* _EXERCISE INSTRUCTIONS_
Your task is to repeat exactly the lines below between the line holding "The width and height of the screenshot is (1024, 689)." and the line holding "Task: Click the home icon beside the address", inclusive, and only those.

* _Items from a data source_

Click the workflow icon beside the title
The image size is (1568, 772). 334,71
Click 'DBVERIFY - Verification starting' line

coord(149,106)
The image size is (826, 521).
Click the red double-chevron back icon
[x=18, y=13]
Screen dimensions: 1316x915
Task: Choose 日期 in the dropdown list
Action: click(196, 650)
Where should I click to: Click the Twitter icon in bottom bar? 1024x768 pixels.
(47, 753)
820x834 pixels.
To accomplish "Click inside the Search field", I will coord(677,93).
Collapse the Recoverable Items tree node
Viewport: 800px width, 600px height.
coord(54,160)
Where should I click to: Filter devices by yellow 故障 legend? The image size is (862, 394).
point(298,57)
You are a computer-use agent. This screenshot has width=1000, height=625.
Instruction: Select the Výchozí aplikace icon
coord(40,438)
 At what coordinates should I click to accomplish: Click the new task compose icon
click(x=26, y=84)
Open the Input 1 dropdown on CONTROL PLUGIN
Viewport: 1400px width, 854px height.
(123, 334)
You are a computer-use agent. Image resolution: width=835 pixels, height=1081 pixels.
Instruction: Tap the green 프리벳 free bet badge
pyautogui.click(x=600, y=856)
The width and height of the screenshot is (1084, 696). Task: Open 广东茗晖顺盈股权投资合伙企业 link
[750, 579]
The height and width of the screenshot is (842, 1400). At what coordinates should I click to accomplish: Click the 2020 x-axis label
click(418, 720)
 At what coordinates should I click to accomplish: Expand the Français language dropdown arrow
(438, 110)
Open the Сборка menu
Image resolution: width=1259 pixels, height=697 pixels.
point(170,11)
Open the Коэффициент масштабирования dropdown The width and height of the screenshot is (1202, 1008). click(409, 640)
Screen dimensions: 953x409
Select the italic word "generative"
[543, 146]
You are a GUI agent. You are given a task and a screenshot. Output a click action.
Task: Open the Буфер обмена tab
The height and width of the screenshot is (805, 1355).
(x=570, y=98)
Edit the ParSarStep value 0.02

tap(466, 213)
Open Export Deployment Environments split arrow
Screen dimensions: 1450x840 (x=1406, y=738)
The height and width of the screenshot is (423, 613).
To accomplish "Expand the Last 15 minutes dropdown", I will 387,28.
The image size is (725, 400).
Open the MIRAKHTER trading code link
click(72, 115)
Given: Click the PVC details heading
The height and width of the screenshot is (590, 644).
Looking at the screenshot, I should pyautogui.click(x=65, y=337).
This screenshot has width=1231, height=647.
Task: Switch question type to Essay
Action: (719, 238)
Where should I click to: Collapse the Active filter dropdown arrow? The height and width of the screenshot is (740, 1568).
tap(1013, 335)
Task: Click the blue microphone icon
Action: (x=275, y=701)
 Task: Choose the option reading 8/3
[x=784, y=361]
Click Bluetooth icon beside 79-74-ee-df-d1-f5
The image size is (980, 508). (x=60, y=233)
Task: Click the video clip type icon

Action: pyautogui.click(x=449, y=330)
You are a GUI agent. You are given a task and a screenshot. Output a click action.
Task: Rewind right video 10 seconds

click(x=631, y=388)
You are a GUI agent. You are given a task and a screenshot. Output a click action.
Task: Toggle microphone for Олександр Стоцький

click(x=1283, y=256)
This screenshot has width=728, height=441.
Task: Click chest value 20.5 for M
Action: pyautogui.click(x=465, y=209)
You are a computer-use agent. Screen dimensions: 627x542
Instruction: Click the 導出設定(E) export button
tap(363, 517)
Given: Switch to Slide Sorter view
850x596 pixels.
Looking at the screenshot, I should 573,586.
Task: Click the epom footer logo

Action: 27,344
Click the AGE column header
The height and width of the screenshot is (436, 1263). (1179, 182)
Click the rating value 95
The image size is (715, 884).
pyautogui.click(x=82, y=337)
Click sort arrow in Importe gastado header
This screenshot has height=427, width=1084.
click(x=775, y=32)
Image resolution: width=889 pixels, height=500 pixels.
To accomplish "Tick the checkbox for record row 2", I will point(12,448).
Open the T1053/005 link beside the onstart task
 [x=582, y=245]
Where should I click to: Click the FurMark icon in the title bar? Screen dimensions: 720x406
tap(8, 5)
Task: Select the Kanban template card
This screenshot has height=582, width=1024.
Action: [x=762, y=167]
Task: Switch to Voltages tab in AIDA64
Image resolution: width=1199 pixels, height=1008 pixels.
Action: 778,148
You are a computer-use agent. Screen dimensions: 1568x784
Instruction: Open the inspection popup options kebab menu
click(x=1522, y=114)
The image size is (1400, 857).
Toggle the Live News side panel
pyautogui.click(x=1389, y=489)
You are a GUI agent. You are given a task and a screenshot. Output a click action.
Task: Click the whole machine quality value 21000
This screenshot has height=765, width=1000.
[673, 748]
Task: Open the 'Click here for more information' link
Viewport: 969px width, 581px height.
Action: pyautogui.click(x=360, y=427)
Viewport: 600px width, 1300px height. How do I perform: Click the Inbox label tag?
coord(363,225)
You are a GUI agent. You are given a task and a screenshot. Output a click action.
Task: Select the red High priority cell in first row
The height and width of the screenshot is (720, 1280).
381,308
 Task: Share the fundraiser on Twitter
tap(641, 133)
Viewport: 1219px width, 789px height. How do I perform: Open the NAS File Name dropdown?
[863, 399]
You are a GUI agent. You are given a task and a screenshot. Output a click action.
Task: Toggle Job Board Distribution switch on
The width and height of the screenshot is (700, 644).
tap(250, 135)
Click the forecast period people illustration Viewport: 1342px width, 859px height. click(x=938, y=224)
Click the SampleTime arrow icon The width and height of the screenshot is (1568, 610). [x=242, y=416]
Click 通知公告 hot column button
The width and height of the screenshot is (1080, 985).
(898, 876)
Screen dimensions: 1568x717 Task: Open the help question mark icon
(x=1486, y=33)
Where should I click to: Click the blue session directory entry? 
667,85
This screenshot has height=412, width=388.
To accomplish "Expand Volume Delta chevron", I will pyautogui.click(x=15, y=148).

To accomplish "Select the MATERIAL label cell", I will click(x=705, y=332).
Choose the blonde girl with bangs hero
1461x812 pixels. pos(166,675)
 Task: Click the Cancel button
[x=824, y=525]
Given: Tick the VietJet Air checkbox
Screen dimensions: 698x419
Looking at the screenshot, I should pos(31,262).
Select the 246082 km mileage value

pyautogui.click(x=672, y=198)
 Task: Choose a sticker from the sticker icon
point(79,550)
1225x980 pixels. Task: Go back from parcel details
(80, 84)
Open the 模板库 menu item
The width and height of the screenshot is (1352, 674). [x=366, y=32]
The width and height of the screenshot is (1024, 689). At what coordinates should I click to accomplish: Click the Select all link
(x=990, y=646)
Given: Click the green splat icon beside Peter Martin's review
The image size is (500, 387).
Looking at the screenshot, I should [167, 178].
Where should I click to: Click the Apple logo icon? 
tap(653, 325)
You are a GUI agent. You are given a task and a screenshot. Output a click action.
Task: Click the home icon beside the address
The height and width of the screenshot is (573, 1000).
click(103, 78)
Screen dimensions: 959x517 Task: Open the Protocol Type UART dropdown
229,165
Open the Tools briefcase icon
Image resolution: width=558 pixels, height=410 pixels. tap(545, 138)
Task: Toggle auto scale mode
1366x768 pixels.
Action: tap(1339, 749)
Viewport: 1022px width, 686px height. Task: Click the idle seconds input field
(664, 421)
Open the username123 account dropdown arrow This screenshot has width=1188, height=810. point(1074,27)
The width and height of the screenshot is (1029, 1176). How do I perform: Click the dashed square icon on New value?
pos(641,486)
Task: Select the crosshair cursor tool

* _RESULT FOR THIS EXERCISE_
The width and height of the screenshot is (1024, 689). At what coordinates should I click to accomplish: Click the Select all link
(x=990, y=646)
Given: Click the green splat icon beside Peter Martin's review
The image size is (500, 387).
Looking at the screenshot, I should [167, 178].
Where should I click to: Click the Apple logo icon? 
tap(653, 325)
You are a GUI agent. You are given a task and a screenshot. Output a click action.
Task: Click the home icon beside the address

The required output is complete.